Figure 22a shows the P1s parameter as a function of the energy for the \(^{252}\)Cf calibration data, whereas Fig. 22b shows the distribution of the same parameter for a combination of data from \(^{109}\)Cd + \(^{57}\)Co (in blue) and \(^{252}\)Cf (in black). The mean value of the P1s parameter has been analyzed in 1 keV width windows, as it was done in Sect. 4 for the \(\beta / \gamma \) events from \(^{109}\)Cd and \(^{57}\)Co calibrations. No filtering has been applied to the \(^{252}\)Cf calibration data and some pulse tails and single photoelectron events are present with P1s \(\approx \) 0, but they only amount a 0.2 % of the total number of events, and they do not affect to the conclusions derived below. For \(^{109}\)Cd and \(^{57}\)Co calibration data, filters 1–3 have been applied. Corresponding cut values defining 97.7 % bulk scintillation acceptance regions are shown in red and green, respectively. It can be seen that neutrons are faster than \(\beta / \gamma \) particles, but a cut cannot be established to distinguish them event by event.

Figure 22 shows clearly that nuclear recoil events would be rejected by the cut on the P1s parameter with an efficiency different than that estimated from beta/gamma calibrations. The cut value chosen with beta/gamma events (lower limit at \(2\,\sigma \) confidence level) is equivalent to a lower limit at (\(1.59\pm 0.37)\,\sigma \) for neutron events, if data from 5 to 30 keV are averaged. Hence, in the 5–30 keVee energy window we should replace our acceptance efficiency for the selection of events using filter 4 (see Sect. 4) by the values shown in Table 4 instead of 0.977 in order to conveniently correct for the fraction of nuclear recoils in the acceptance window.
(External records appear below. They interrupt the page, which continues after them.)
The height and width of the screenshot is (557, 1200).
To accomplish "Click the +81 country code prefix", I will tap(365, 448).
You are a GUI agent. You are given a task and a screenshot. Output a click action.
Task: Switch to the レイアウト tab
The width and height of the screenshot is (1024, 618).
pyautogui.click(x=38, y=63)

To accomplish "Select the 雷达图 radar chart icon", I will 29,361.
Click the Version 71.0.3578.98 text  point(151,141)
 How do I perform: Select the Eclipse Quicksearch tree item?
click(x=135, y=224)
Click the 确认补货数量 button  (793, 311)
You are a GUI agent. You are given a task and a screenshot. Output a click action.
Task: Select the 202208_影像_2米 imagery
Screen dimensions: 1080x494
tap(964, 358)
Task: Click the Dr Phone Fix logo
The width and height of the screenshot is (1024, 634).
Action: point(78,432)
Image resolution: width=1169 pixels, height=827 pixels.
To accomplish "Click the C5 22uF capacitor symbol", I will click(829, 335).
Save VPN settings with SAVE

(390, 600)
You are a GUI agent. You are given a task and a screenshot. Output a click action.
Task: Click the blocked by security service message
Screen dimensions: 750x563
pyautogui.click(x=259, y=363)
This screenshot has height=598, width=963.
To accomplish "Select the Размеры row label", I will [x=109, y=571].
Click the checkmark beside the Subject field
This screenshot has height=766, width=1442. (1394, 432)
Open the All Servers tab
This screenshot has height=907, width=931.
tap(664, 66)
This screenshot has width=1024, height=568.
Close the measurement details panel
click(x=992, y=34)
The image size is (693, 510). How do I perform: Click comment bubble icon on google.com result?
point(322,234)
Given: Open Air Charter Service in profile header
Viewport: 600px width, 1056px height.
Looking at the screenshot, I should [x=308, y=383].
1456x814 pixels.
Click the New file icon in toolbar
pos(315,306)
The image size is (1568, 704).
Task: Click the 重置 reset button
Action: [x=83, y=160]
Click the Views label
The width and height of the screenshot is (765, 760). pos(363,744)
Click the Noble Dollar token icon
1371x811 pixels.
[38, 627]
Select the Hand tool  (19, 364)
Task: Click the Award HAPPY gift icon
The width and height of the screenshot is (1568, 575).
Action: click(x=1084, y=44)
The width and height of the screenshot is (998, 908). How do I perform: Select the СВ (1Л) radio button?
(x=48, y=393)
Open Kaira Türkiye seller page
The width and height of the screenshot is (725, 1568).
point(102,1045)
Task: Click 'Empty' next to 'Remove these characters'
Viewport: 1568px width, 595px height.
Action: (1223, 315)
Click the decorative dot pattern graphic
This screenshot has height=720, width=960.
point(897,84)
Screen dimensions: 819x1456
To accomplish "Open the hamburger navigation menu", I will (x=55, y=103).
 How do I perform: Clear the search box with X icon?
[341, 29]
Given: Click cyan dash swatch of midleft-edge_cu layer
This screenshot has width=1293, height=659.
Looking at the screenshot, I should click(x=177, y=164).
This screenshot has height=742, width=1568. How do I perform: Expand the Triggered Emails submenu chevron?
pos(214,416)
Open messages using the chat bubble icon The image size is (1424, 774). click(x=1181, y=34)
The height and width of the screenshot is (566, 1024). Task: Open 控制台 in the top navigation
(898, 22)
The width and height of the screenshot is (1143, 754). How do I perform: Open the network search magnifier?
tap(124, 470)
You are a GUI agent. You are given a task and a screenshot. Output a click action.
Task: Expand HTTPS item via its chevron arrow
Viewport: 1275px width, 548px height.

Table 4 Efficiency correction factor (Eff.) for the selection of events using filter 4 that should be considered in order to conveniently correct for the fraction of nuclear recoils in the acceptance window

Summary

Low energy events are of utmost interest for the ANAIS experiment because dark matter particles are expected to produce very small energy depositions in the detector. For this reason, a very good knowledge of the detector response function for real scintillation events in the active volume of the detector and a good understanding and characterization of other anomalous or noise event populations in that energy region are required. Efficiently filtering all the low energy events populations non attributable to dark matter interactions is one of the main issues for ANAIS. Among them, events having scintillation time constants other than NaI(Tl) one or events in coincidence with a signal in the plastic scintillator vetoes should be rejected. Specific protocols to reject such events have been developed and applied to data from ANAIS-0 module. We have demonstrated the ability to reject anomalous or spurious event populations and to estimate the corresponding efficiencies or live time corrections down to 2 keVee. We have shown how to adapt our filtering procedures to a nuclear recoil population as the expected for galactic halo WIMPs interacting in our detector. We have followed a very conservative approach, not maximizing rejection but acceptance. A 2 keVee energy threshold can be confirmed after applying such protocols to ANAIS-0 data, and further improvement is expected in next prototypes, by improving light collection efficiency and increasing the number of reference events in every energy bin. The background below 6 keVee is clearly dominated by the 3.2 keV line from \(^{40}\)K and in the region from 6 to 30 keVee a rate of 2–3 cpd/keV/kg has been obtained without light guides for the two PMT models considered. The filtering described in this article can be applied with only slight modifications to ANAIS experiment.